Even without the day/night refrain, the sequence in Gen 1 still has a functional or teleological progression. Certain things must be in place before other things can be put in place. You can't have fish without bodies of water. You can't have land animals without dry land. You can't have trees without land. You can't have birds without a sky to fly in or trees to nest in or perch on. It's not just the explicit temporal markers (days 1-7) that give it a forward motion. 

So the arrangement isn't merely an abstract classification scheme by natural kinds. There's temporal succession. Mind you, OEC, as I understand it, doesn't deny that some things must happen first, as preconditions for other things happening. 


  1. My own view doesn't require OEC (in fact, if anything I lean more toward an instantaneous creation since I think time is a creation for man and has no reference apart from us in the first place--but that's a different topic for a different day), but I do have a view quite similar to the framework hypothesis in mapping day 1 -> 4, 2 -> 5, and 3 -> 6. Since I do a bit of computer programming, I find the illustration of a strongly-typed language to be analogous in a way.

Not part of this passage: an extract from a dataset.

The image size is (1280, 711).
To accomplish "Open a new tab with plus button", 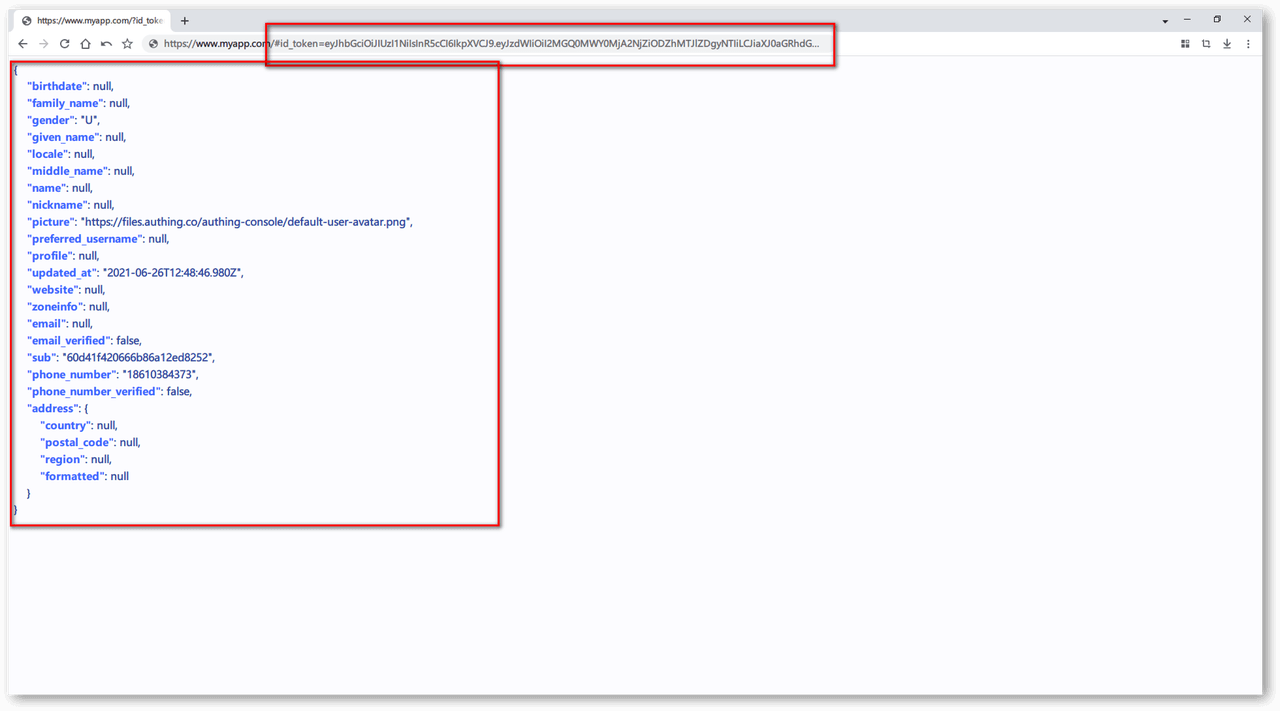I will [x=185, y=21].
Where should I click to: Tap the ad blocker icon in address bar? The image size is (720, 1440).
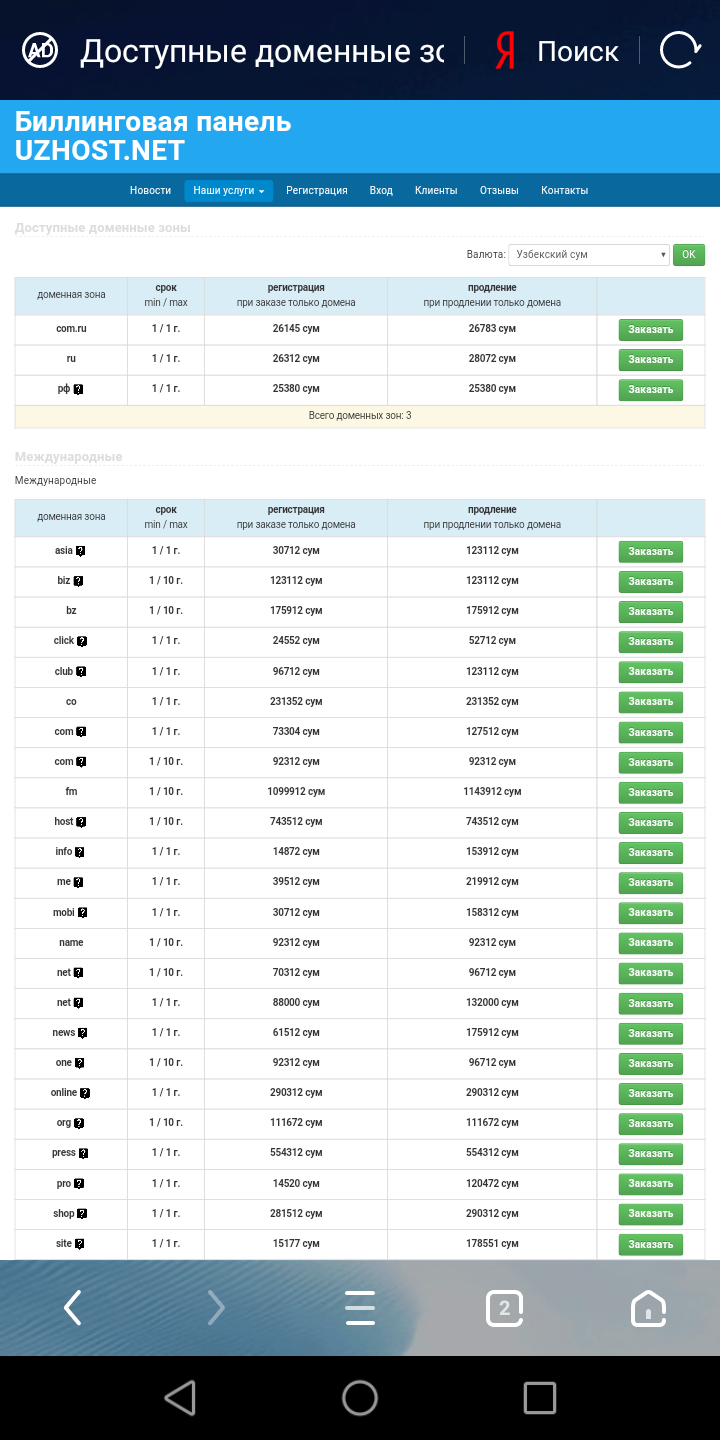41,50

When programming in such a language, you need to declare your variables before you can use them, so you write things like "int counter;" to tell the computer that you're going to have an integer named counter, and the computer knows what will go into it (numbers, not strings), etc. In a similar way, the first three days of creation seem to be God saying, "These are the types of things I'm going to be creating" and then days four through six are Him saying, "These are the instances of those things I'm creating."

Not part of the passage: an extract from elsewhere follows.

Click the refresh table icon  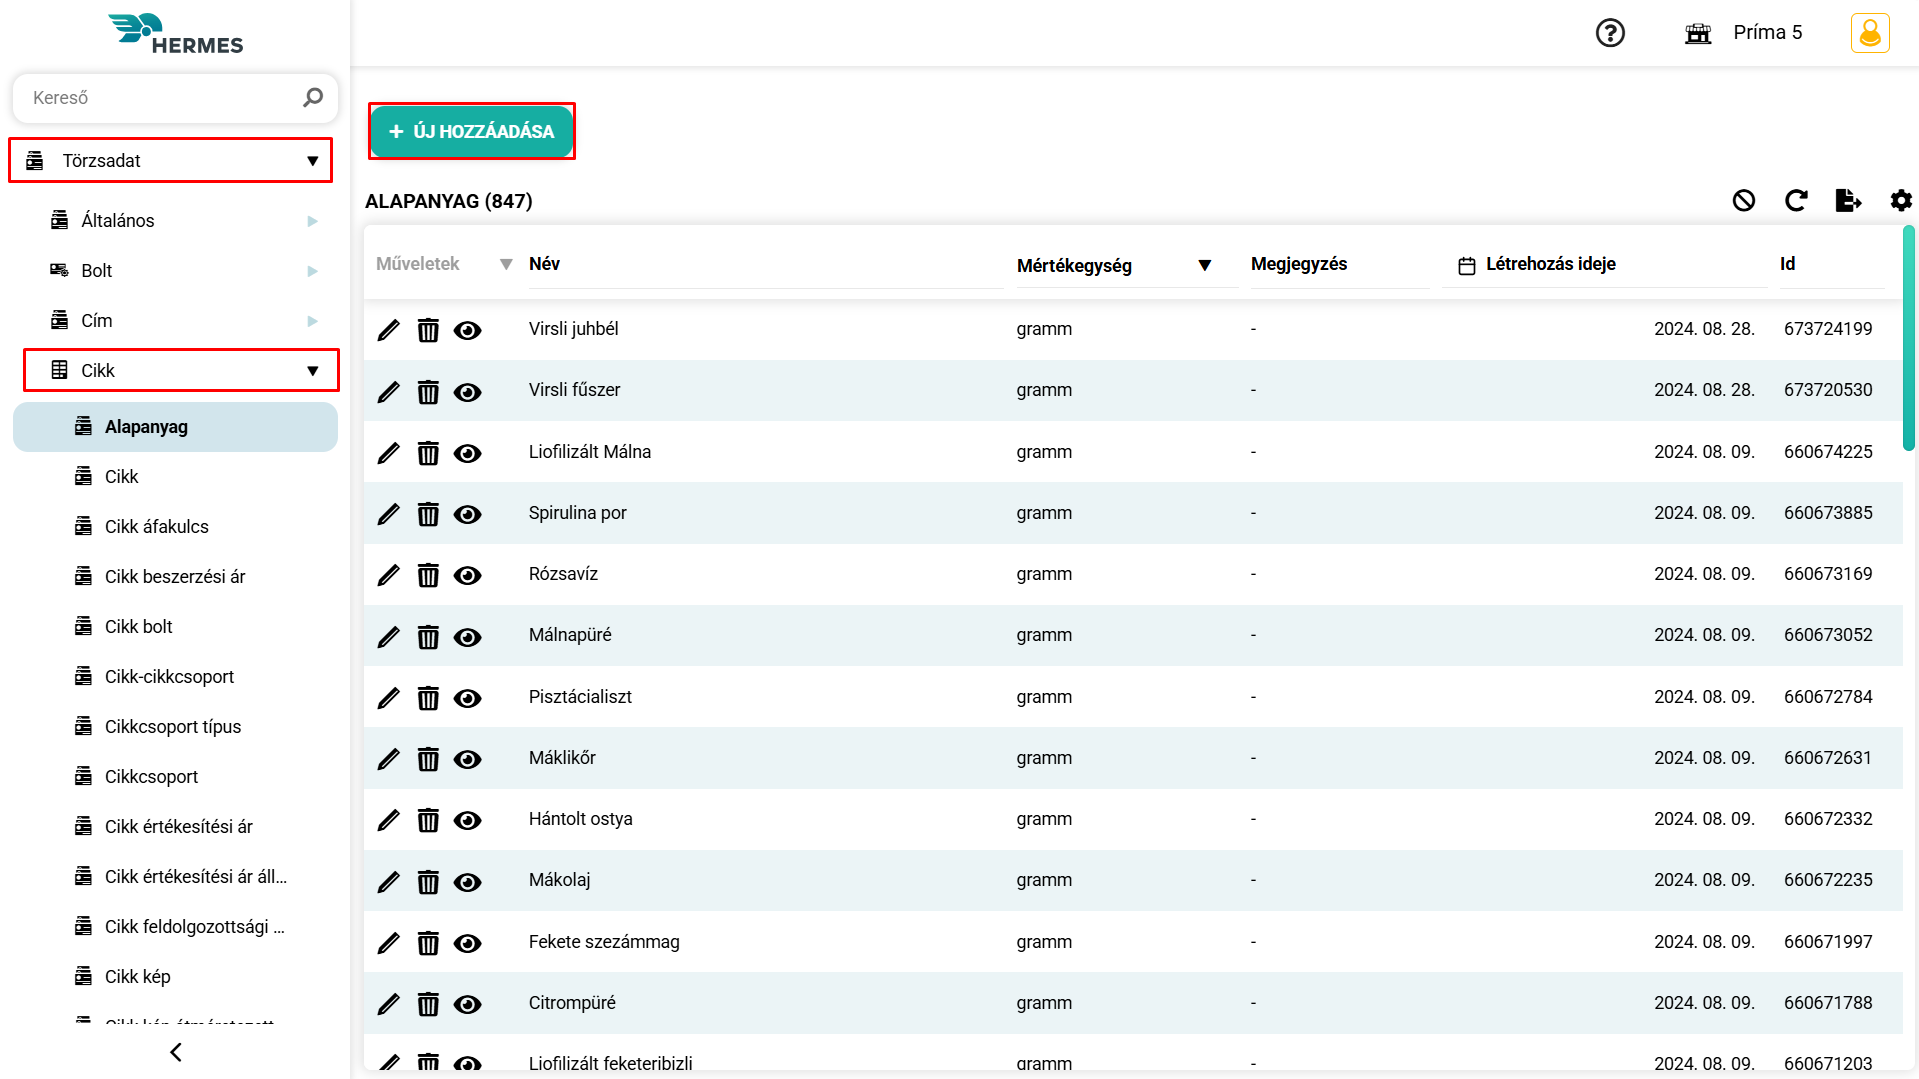pyautogui.click(x=1796, y=201)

    Now obviously I'm not going to argue that God created the world like a computer program, because I don't think that's how He did it. But when we create something conceptually, we often mimic the approach used in computer programming in that we begin with what types of things we could make, and then flesh out actualizations of those things. So in that regard, I see it as Day 1 God says "I'm defining the concept of light" and Day 4 God says, "These are objects that will give off light." And so forth. So for people who find the computer programming analogy too on the nose, you could just as easily view it as concept -> object, or function -> form, etc.

    Just my $0.02. :-)

    1. I'd say that's fairly Augustinian. It reminds me of what Dembski says in The End of Christianity (107):

      "All things are created twice. There's a mental or first creation, and a physical or second creation to all things. Creation always starts with an idea and ends with a thing. Anything achieved must first be conceived. Creation is thus a process bounded by conception at one end and realization at the other.

    2. Peter, have you written on this topic? If so, would you care to share some links?

    3. Hello CR,
      I haven't really written on it, partly because I've been fleshing out my ideas over the past decade and a half and even now they're not completely finalized, but also because the topic doesn't hold a strong sense of importance to me. :-) I may go ahead and do so in the upcoming weeks, however, as I've got a bit more free time of late.